:: Passage given ::

Hi Chris, Congrats on the new Wineador!! 

Yours is a whole bunch bigger than mine so I'm no help with how much kitty litter to work with but the seasoning sounds right, I lightly wiped down all my drawers a bit an then put a sponge in a small bowl with DW in each drawer added a couple of hygrometers at different levels and closed the door for a few days.


----------



## SeanTheEvans

lbs of litter for sure - probably at LEAST 2, maybe more, divided across the wineador.

You don't season with KL - you keep it stable once you have it all where you want it with KL

You don't soak the litter, just a light spritz if you need RH to go up - bake if you need it to go down. 

the more surface to air exposure you have with moisture, the faster seasoning will go. Speed isn't your friend though, you want all the drawers thoroughly even at the RH you choose.

Wineador is plastic, no seasoning required - just the drawers, then add media, then add cigars - keep environment stable = win


----------



## Chris80

Man I'm bummed, my trays came in by the Wineador itself is delayed 


Sent from my iPhone using Tapatalk


----------



## Chris80

Awesome thanks. I'm so excited. Now the waiting game. 


Sent from my iPhone using Tapatalk


----------



## Chris80

The first part of it anyway


Sent from my iPhone using Tapatalk


----------



## Chris80

SeanTheEvans said:


> lbs of litter for sure - probably at LEAST 2, maybe more, divided across the wineador.
> 
> You don't season with KL - you keep it stable once you have it all where you want it with KL
> 
> You don't soak the litter, just a light spritz if you need RH to go up - bake if you need it to go down.
> 
> the more surface to air exposure you have with moisture, the faster seasoning will go. Speed isn't your friend though, you want all the drawers thoroughly even at the RH you choose.
> 
> Wineador is plastic, no seasoning required - just the drawers, then add media, then add cigars - keep environment stable = win


As I am seasoning my trays, am I running the Wineador at the temperature desired or am I still unplugged for this? I would think it wouldn't matter but hey I've been wrong before 

Sent from my iPhone using Tapatalk


----------



## ForceofWill

Chris80 said:


> As I am seasoning my trays, am I running the Wineador at the temperature desired or am I still unplugged for this? I would think it wouldn't matter but hey I've been wrong before
> 
> Sent from my iPhone using Tapatalk


I kept mine turned on to my preferred temp. Remember that absolute humidity differs with temp so you might as well season at your specific temp to create your ideal RH environment.


----------



## Chris80

Makes sense. Thank you. 


Sent from my iPhone using Tapatalk


----------



## Chris80

Sent from my iPhone using Tapatalk


----------



## Chris80

Did I read that I'm supposed to put a piece of electric tape over the drain hole?


Sent from my iPhone using Tapatalk


----------



## MrCrowley39

Chris80 said:


> Did I read that I'm supposed to put a piece of electric tape over the drain hole?
> 
> Sent from my iPhone using Tapatalk


I think most people plug with electrical tape or food grade silicone. I've heard a few not plug the drain at all, I used electrical tape for what it's worth.

Sent From Samsung Galaxy Note 4 Using Tapatalk


----------



## Chris80

Like stuffed it down the hole plug it or just covered it with a piece or two?

:::
:: Data shown ::

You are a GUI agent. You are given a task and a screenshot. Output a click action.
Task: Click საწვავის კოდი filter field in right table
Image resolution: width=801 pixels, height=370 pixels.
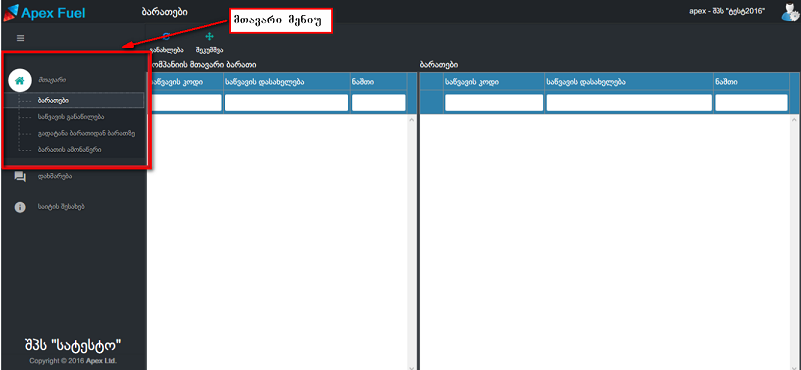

:::

Transcribe word for word the stretch of the wineador forum thread above from "Yours is a whole" through "a few days.".

Yours is a whole bunch bigger than mine so I'm no help with how much kitty litter to work with but the seasoning sounds right, I lightly wiped down all my drawers a bit an then put a sponge in a small bowl with DW in each drawer added a couple of hygrometers at different levels and closed the door for a few days.